On why the collusion era was so bad for parity:

And when we were going through the collusion process, the thing that was the most revealing, that illustrated the unfairness, was the very rudiment of the game itself: the talent. All the players went to Minnesota. Rave reviews for the management of the Minnesota Twins, cause they had plenty of money to sign five or six stars. What did collusion do for the game? It just removed parity from the system cause players said, “I’m going to go win if I can’t get appropriately paid.” Ironically, the players’ desire to win proved the point that none of this is good for the game cause parity is completely removed when you have an artificial value structure attached to talent.

On hatred from fans:

Every fan of a team, my role in the game for them is never positive. Cause remember, if the free agent goes to the city, that’s his decision. If the free agent leaves the city, that was my decision. And the athlete shouldn’t wear the horns of one team to the next. And if I get a competent contract for an athlete, that is viewed as something that takes away from their owner’s ability to go out get other athletes and make their team better. Now without knowing the landscape of the financial landscape of each franchise, it’s certainly going to appear that my role is anti-their team.
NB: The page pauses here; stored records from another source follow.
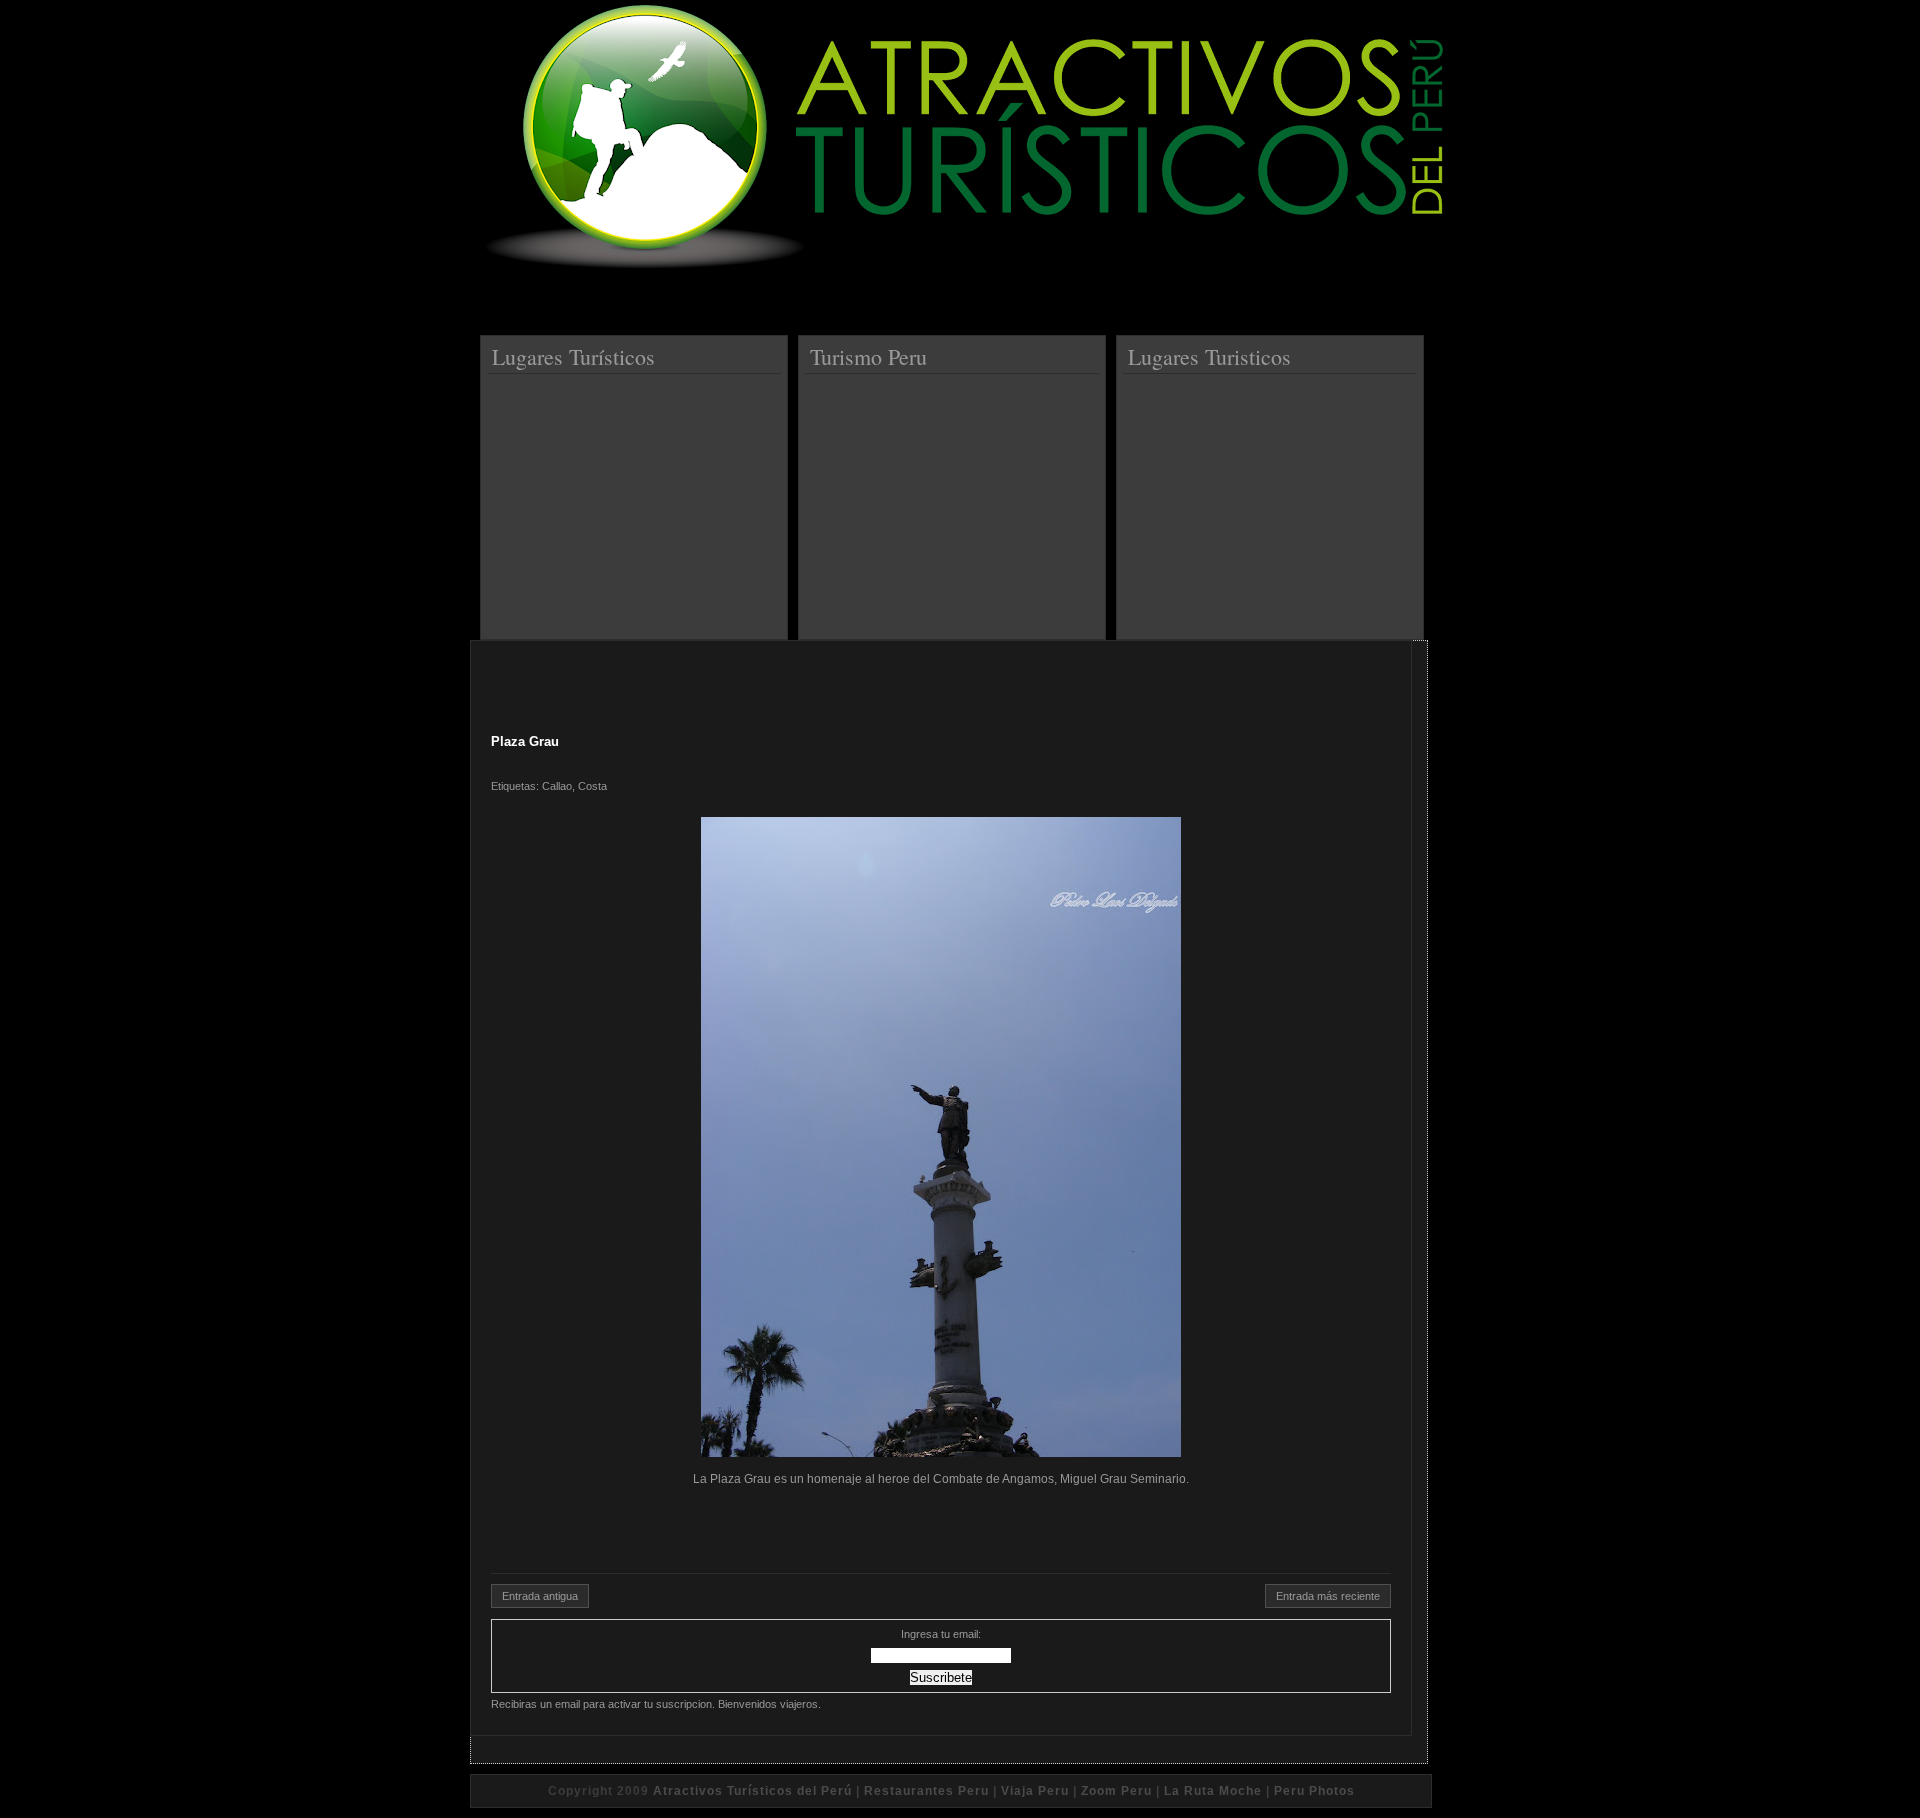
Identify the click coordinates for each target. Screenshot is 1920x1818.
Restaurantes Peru (926, 1791)
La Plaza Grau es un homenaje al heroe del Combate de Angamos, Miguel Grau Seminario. (941, 1479)
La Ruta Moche (1213, 1791)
A counterintuitive solution to the minor league living wage debate that I’m pretty sure I do not buy into:

The rule should be: sign seniors, unless they’re really really good, let them go to college. You get college players for $1,500 a month, but anytime you sign a player without a college degree, anytime you do that, you gotta pay them $3,000 a month. The reason is, I want the incentive, the onus, on “I’ll take a college player.” You go out, you get a degree, you can rough it up for four or five months, as long as you want to take your change in baseball, you’re not spending a lot of money on those guys, you can service the minor leagues, get some good ballplayers to play low A, Rookie Ball along with your prospects, and do it at half the cost. But wait until they finish school. Then go get them. If you don’t want to do that, you want to take the risk because you think there’s a proprietary value to it, then you have to pay them $3,000 a month on entry. High schoolers, you have to pay them double. Simple rule, you want to save money, get most college seniors, get mostly guys that have exhausted their academic eligibility, then you get to pay them half.
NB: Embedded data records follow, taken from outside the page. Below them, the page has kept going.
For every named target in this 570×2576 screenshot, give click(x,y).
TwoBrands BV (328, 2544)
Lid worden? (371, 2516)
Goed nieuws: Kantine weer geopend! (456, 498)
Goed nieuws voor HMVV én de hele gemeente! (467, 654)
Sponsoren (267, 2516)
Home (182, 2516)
On how his client, free-agent catcher Matt Wieters, is “Carlton Fisk-like”:

I told someone, he’s got the same projection as Carlton Fisk. “What?!” I’m going like, excuse me, Matt Wieters has won two gold gloves at 30, Carlton Fisk had won one. He’s a better ball blocker and he throws the same. Carlton Fisk was on the All-Star team six times by the age of 30. Matt Wieters, four. He has the same number of games caught by the age of 30. Their home runs and RBIs are very similar. All of a sudden they’re going, “Are you saying he’s Carlton Fisk?” And I’m saying, “What I’m saying is he’s Carlton Fisk-like.” Carlton Fisk’s batting average is 30 points higher. But he plays in Boston. And the reality of it is, in this time and this age, the whole thing, no one ever associated Matt Wieters with Carlton Fisk. And you know what? Pretty associational behavior.
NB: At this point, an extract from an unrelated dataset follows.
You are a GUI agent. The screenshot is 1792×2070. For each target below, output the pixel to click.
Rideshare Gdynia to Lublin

Most of the conversations are abstracts about the business of the game, as Boras isn’t giving away any juicy scoops on potential signings—for a fun game, drink every time he says “proprietary”—but he’s a brilliant guy deeply obsessed with baseball. The podcast pays special attention to the way the professional game is influenced by the amateur industry. Boras discusses how decisions in Little League, high school tournaments, and scholarship availability all affect the talent at the highest level. It’s easy enough to believe him when he says, “This game changed my life, it has given me everything I have.”